***** Data *****

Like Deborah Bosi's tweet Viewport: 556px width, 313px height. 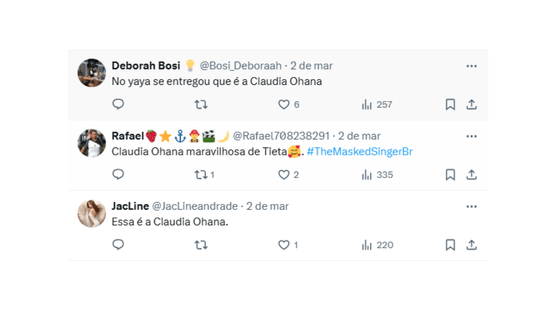point(284,104)
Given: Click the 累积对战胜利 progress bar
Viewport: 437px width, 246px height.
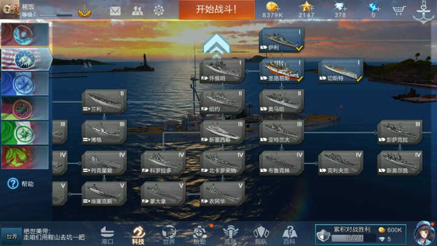Looking at the screenshot, I should pyautogui.click(x=351, y=238).

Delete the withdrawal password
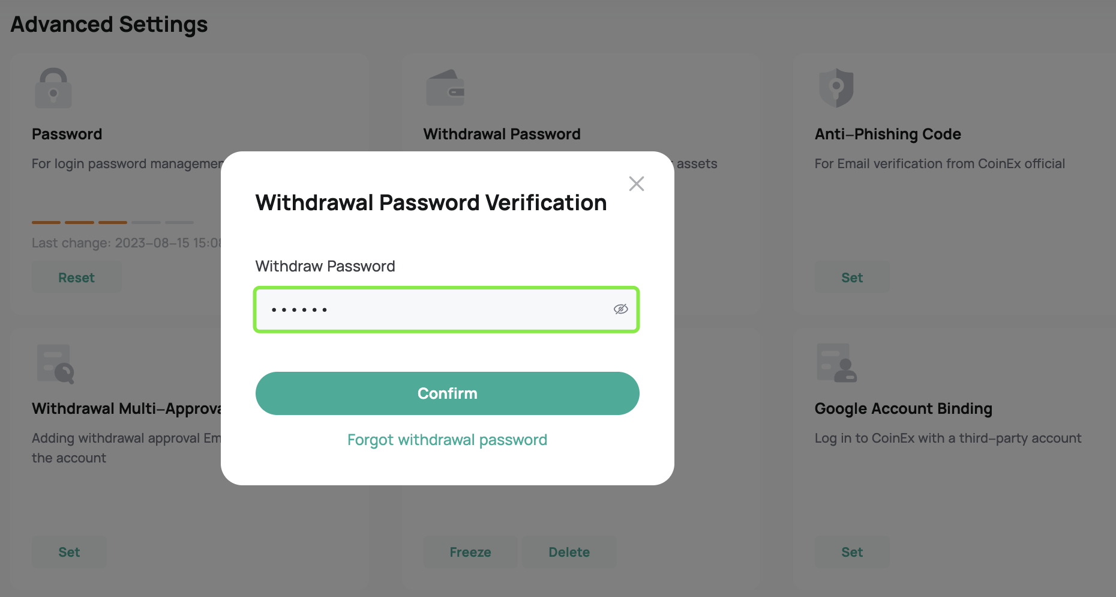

*****

Your task: The line containing "Viewport: 437px width, 246px height." and every line after it, through the end of the records, are what you should retype exactly. Do not include the pictures.

Expected answer:
Viewport: 437px width, 246px height.
Looking at the screenshot, I should pyautogui.click(x=351, y=238).

Delete the withdrawal password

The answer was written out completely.